Two books I’ve recently loved are A Line to Kill, the third in Anthony Horowitz’s outstanding Hawthorne series, and The Man Who Died Twice, the second in Richard Osman’s Thursday Murder Club series.
In A Line to Kill, ex-detective Daniel Hawthorne and his sidekick, author Anthony Horowitz, are invited to a literary festival on the tiny island of Alderney. Horowitz has been hired to write Hawthorne’s professional memoirs and (of course) a murder occurs. Horowitz casting himself as the dim Watson to Hawthorne’s Sherlock is an intriguing device, but the real pleasure lies in Horowitz’s skill as a storyteller.
The Man Who Died Twice pits the elderly members of the Thursday Murder Club against drug boss Connie Johnson. The plot was a little too complicated, and the book went on a little too long. But I really didn’t mind because living in the world of Elizabeth, Joyce, Ron, and Ibrahim, pensioners who form the Thursday Murder Club, and their sidekicks, DCI Chris Hudson and PC Donna De Freitas, is just plain fun. In this book it’s the characters, not the plot, that carry the story.
MICHELE: I’m reading a colleague’s draft of her second novel in a series and enjoying it immensely. I love getting to read books before they are released. I think it makes me feel like I’m in on a little secret. And since reading Tracee’s question and some of your answers, I’ve cracked open The Last Thing He Told Me, which has been sitting on the top of the TBR file. It took no time for me to be hooked.
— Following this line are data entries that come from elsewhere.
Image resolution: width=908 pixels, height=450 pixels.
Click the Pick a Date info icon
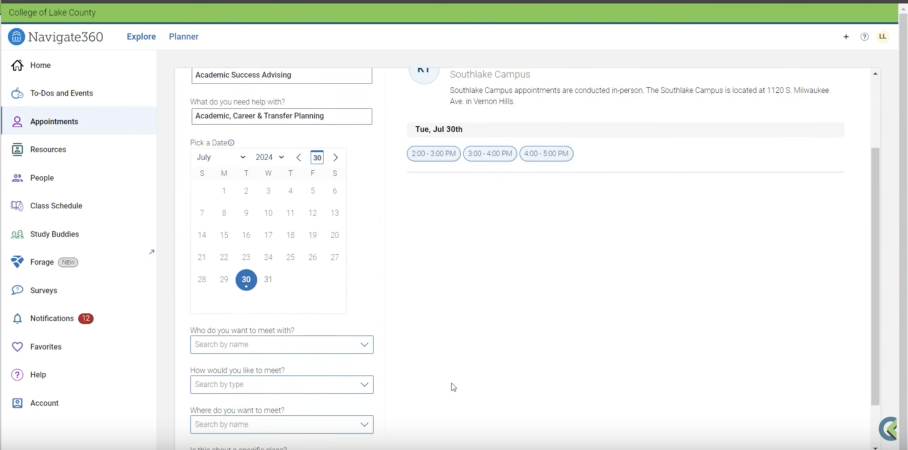(x=231, y=143)
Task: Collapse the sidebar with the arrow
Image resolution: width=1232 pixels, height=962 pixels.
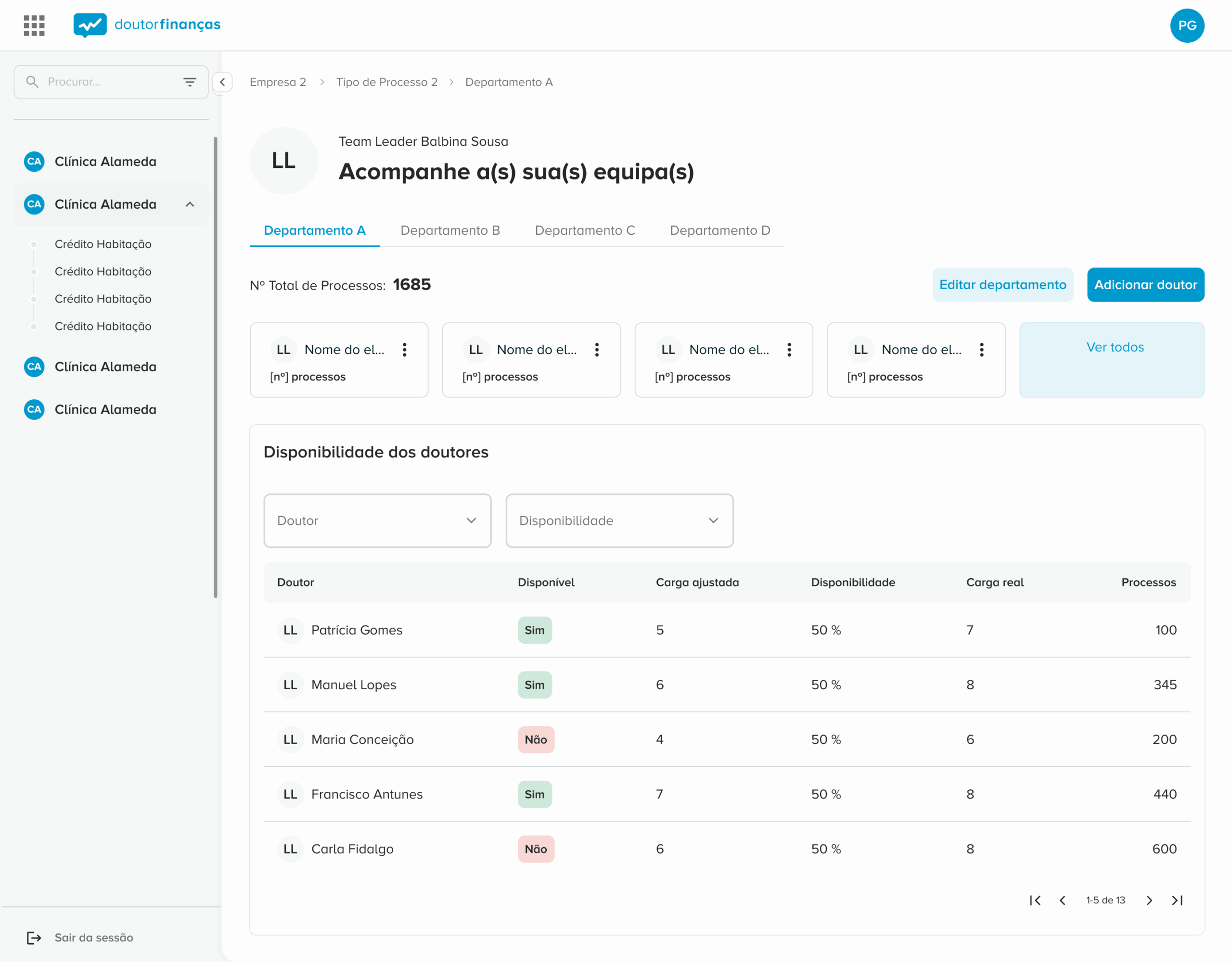Action: click(223, 82)
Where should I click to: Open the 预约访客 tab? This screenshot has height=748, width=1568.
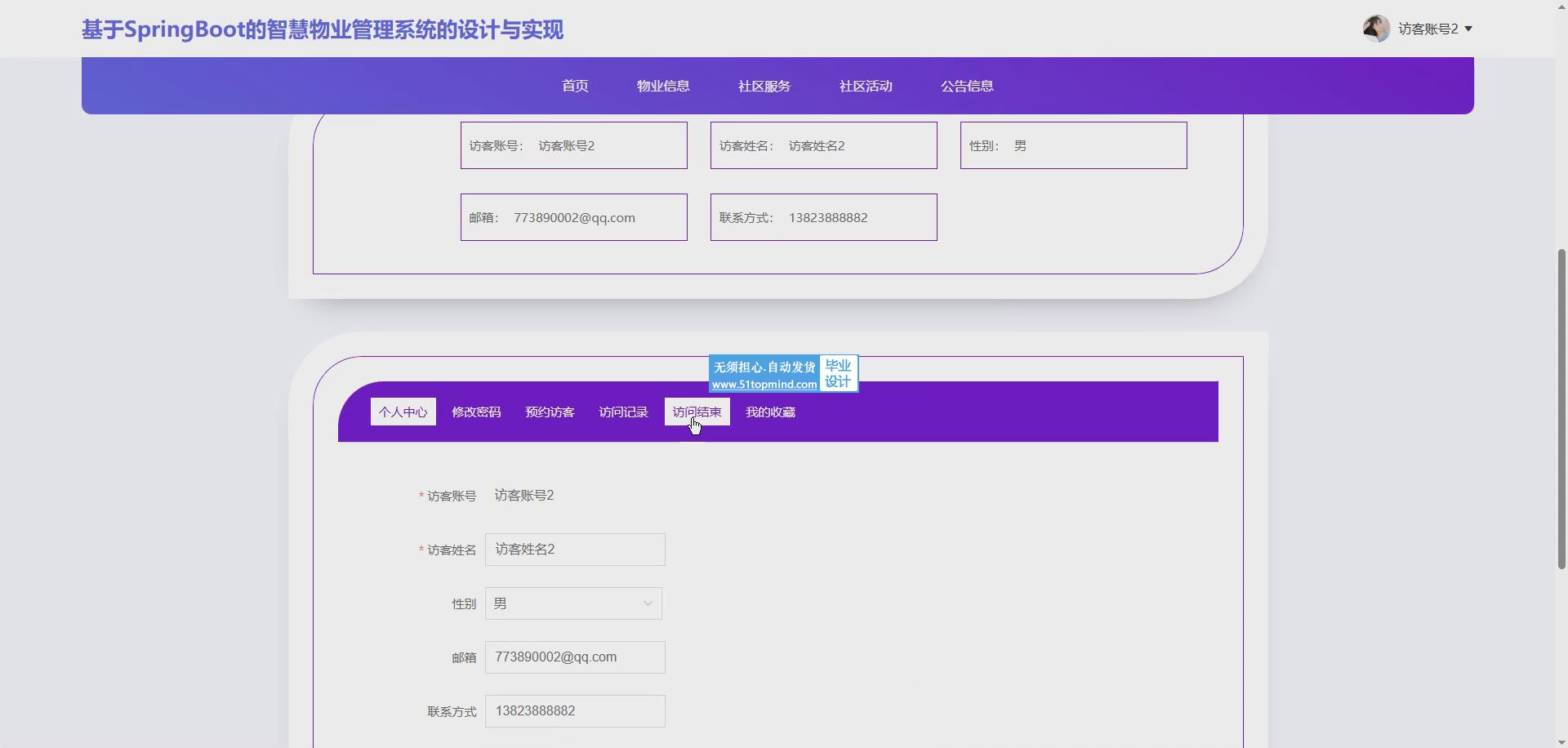pos(550,412)
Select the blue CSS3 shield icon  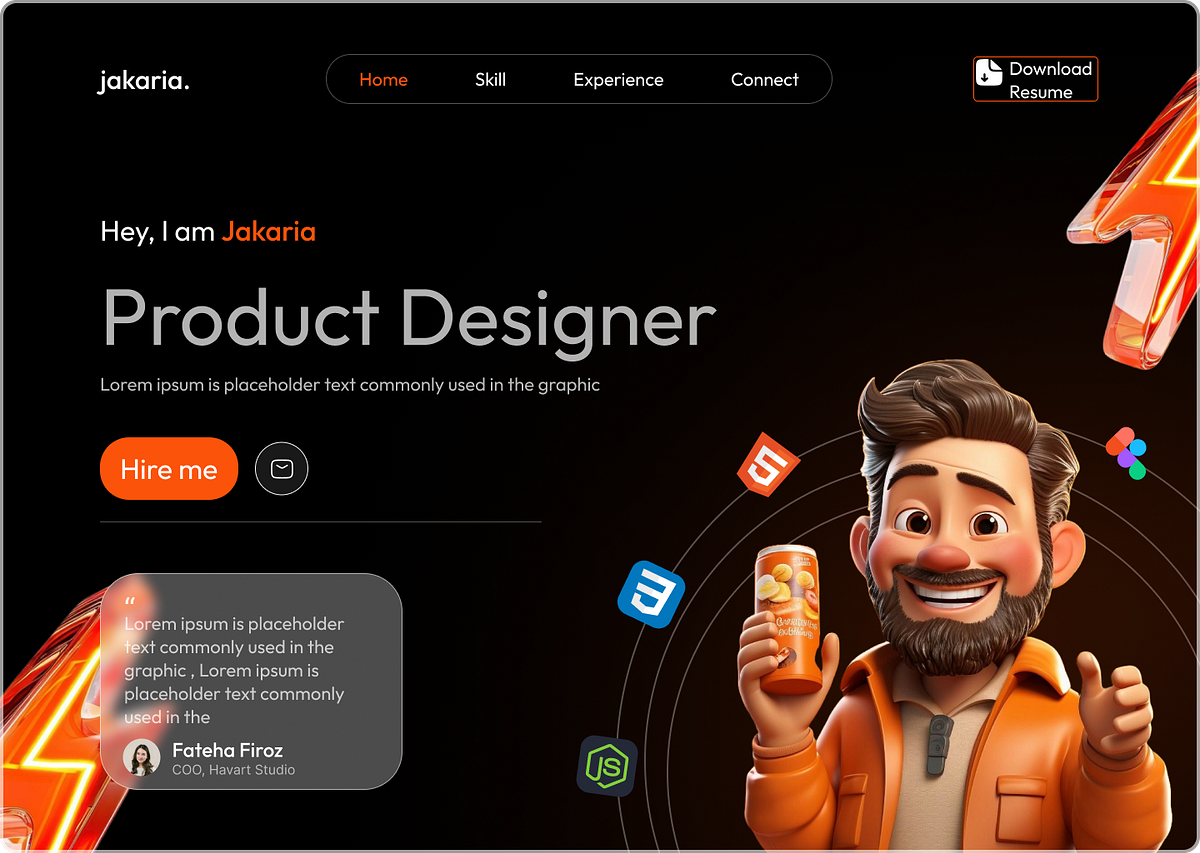pyautogui.click(x=651, y=594)
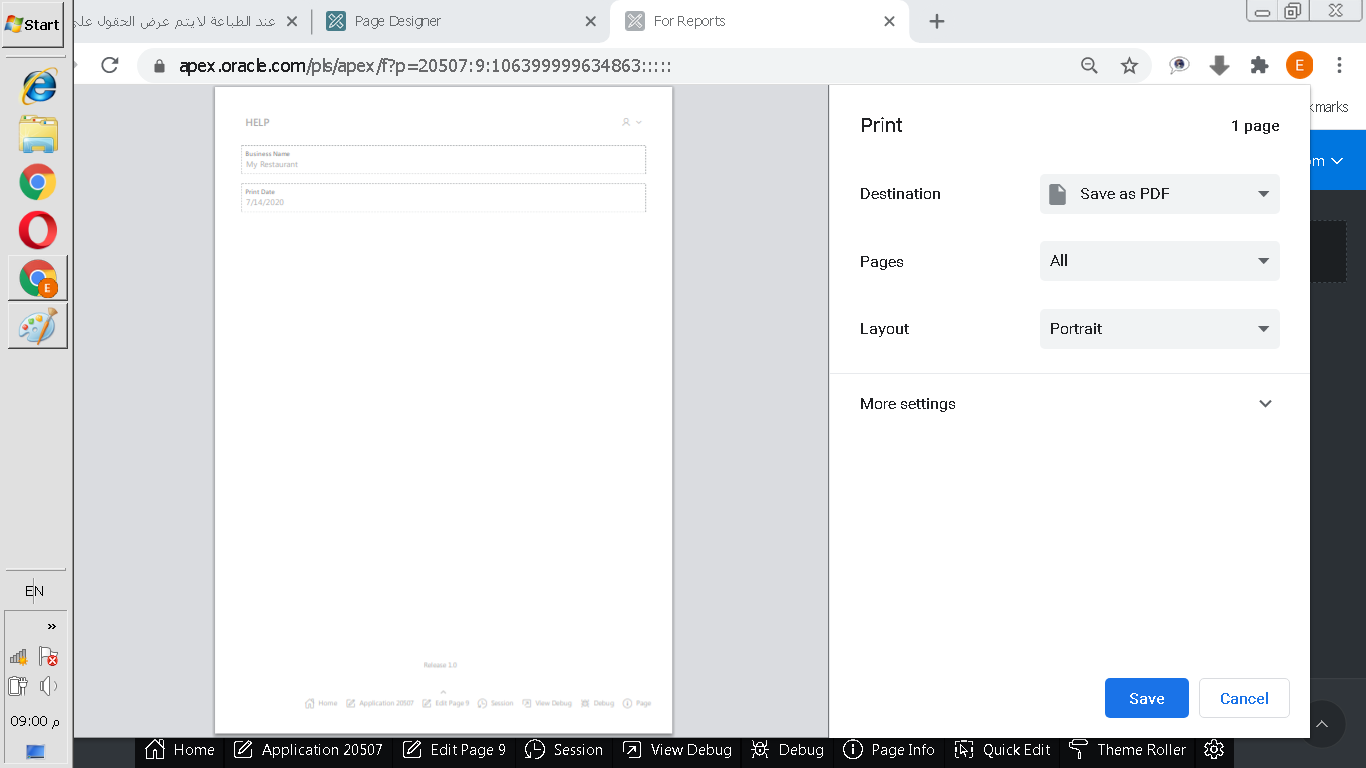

Finally, I’m reading Nobody’s Daughter by C. Michele Dorsey and hoping that it will soon have a book birthday. Although I am reading it for probably the 100th time, I’m having that weird experience that happens when you go back and read your own work. I keep asking, “Did I really write this?” Does that happen to anyone else? Happy Reading.
SUSAN: Hello all. The last book I finished was Claire Tomalin’s biography of Charles Dickens. I loved it. I’ve read several biographies of Dickens and I’ve enjoyed them, but this one I especially liked. She got in a lot of information in an enjoyable way and she seemed to be able to view him with all his complications and flaws and still make me care for him. The last recommendation I got was to read The Christmas Box by Richard Paul Evans, and I enjoyed it, but definitely next on my list is The Last Thing He Told Me. I’ve had many people tell me to read that. Michele, I just had that experience of reading something I wrote and being surprised. It was a short story being published in an anthology and I was reading the galleys and it just seemed so different than anything I’d written and I thought, if I didn’t know I’d written this, I wouldn’t believe it. Fortunately I still like it.
TRACEE: I’ve been taking notes and have a few book to add to my TBR pile, now let’s hope there is extra time to read over the month.